Manuel Caldeira Cabral, antigo ministro da Economia.Hugo Amaral

Caldeira Cabral reforçou que “é preciso que fundos como os fundos de pensões possam investir mais, por exemplo, em capital de risco”, destacou, acrescentando que “é preciso, por exemplo, que mesmo o Fundo de Segurança Social possa investir mais em ações e também em ações portuguesas”.

O responsável lembrou ainda que na nesta fase “de transição”, “a meio da ponte”, é preciso “um financiamento diferente para fazer coisas diferentes”. “A banca é muito boa a financiar quem já tem ativos, quem já tem um historial de crescimento”, não para uma empresa que quer triplicar em três anos, exemplificou, acrescentando: “O mercado de capitais é uma alavanca muito importante e também o capital de risco para as startups, para as empresas de crescimento rápido e com forte risco.”

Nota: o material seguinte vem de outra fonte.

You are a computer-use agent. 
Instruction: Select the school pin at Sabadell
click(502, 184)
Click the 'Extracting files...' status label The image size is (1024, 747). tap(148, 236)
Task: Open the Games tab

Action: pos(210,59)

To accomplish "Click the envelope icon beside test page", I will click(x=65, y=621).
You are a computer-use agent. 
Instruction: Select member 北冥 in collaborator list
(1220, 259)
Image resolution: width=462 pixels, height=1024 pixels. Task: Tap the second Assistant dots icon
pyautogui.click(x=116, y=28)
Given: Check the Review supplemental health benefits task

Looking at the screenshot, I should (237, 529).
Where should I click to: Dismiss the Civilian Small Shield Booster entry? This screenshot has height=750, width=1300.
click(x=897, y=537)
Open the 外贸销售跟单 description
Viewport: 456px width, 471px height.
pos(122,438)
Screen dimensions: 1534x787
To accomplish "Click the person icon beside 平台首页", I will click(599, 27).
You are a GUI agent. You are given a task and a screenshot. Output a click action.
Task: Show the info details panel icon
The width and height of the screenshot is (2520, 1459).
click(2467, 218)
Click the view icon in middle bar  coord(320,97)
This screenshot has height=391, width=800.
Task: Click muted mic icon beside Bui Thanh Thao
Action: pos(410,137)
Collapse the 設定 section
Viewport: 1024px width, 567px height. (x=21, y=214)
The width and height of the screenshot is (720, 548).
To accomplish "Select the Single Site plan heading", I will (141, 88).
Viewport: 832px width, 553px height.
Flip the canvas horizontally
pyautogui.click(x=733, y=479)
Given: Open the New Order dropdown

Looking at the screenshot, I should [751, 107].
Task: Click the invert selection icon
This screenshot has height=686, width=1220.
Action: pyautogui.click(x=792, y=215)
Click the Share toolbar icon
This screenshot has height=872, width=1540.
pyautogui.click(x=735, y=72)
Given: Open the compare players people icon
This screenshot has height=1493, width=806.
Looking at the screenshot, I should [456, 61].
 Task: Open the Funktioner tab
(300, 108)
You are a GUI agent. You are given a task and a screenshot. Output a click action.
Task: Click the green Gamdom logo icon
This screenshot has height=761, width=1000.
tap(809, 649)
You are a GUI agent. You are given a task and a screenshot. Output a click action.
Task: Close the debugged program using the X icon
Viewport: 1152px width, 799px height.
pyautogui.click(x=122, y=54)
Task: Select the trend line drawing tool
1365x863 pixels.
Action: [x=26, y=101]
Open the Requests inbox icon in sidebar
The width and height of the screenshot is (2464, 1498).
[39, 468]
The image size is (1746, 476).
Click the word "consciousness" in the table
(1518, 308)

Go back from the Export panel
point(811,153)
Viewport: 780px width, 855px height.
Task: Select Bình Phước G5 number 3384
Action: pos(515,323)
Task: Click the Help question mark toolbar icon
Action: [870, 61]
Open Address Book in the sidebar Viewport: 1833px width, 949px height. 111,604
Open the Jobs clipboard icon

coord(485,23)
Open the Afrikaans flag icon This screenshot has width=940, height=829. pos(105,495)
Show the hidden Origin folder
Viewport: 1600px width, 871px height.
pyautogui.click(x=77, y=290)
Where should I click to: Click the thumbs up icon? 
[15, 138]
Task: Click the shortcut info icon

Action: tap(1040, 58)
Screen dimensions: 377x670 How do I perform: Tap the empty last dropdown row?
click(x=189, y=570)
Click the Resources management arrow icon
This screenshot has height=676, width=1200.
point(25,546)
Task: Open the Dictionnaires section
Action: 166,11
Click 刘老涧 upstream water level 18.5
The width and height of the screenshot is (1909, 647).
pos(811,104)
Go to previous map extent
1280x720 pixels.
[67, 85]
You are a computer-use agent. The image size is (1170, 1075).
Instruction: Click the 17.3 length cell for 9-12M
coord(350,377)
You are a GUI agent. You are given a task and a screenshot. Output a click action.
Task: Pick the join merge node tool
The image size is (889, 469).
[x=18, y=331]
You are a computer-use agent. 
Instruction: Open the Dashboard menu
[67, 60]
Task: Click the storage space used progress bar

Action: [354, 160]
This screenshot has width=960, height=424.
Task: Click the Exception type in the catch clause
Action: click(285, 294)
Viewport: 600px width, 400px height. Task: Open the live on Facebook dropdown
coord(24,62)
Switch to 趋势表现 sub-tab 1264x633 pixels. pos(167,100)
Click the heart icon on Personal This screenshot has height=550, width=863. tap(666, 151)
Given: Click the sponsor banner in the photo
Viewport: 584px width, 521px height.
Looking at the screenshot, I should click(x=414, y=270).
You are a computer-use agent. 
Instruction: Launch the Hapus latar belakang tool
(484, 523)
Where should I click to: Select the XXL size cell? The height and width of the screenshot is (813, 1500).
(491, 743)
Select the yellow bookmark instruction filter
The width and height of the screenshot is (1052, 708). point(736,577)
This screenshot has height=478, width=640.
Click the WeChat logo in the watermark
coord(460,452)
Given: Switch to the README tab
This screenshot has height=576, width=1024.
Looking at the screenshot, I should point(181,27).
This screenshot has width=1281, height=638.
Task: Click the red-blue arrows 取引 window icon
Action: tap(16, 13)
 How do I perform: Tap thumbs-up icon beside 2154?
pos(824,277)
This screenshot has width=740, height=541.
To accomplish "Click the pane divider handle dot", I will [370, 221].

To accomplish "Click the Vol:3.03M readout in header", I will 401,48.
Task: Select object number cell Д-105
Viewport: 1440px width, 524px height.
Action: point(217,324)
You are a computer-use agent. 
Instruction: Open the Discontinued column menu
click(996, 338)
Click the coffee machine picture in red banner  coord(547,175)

A vantagem de estar no mercado é simplesmente a vantagem de conseguir aceder ao maior recurso produtivo, nas melhores condições.

Maria João Carioca

Co-CEO da Galp Energia

Em representação das empresas cotadas, Maria João Carioca, co-CEO da Galp Energia, defendeu as vantagens do capital. “Uma empresa precisa de capital. Pode dizer que faz a gestão apenas com recurso a capitais pessoais, capitais pessoais com capitais próprios, pode ignorar que a gestão de uma empresa apenas com capitais próprios sem introduzir dívida lhe dá um custo fiscal que se calhar se o conseguisse dimensionar não incorreria. Pode fazer tudo isso, mas uma empresa que tem um horizonte de crescimento, um horizonte temporal de investimento alongado, uma presença em setores com algum nível de risco — e não há setor económico que não tenha risco, todos eles têm –, uma empresa que tenha uma visão a prazo, precisa ter acesso a capitais próprios”, defendeu.

“Portanto, a vantagem de estar no mercado é simplesmente a vantagem de conseguir aceder ao maior recurso produtivo, nas melhores condições“, concluiu.

Ricardo Rio, Presidente da Câmara Municipal de BragaHugo Amaral/ECO

Ricardo Rio, presidente da Câmara Municipal de Braga, concordou que o mercado de capitais “tem que ser um veículo de apoio ao desenvolvimento da atividade económica, seja para fins de potenciar a inovação, seja para desenvolver todas as atividades, por exemplo, para concretizar os seus objetivos”. No entanto, o autarca reconheceu que os grupos empresariais portugueses têm revelado pouco interesse no mercado.

A título de exemplo, Rio realçou que há “cerca de 41 grupos económicos, 350 empresas, só no concelho de Braga, que por si só representam quase 4% do volume de exportações nacional”, com quase 30 mil empregos, volumes de faturação de perto de seis mil milhões de euros, volumes de exportações de mais de três mil milhões de euros, “e retirando mesmo deste grupo algumas das empresas, sendo as de maior dimensão, que tem obviamente uma dimensão internacional e que não estão presentes no mercado português, portanto que se financiam nos seus mercados de origem, as outras empresas, quase sem exceção, não têm uma ligação direta através do financiamento ao mercado de capitais”, lamentou.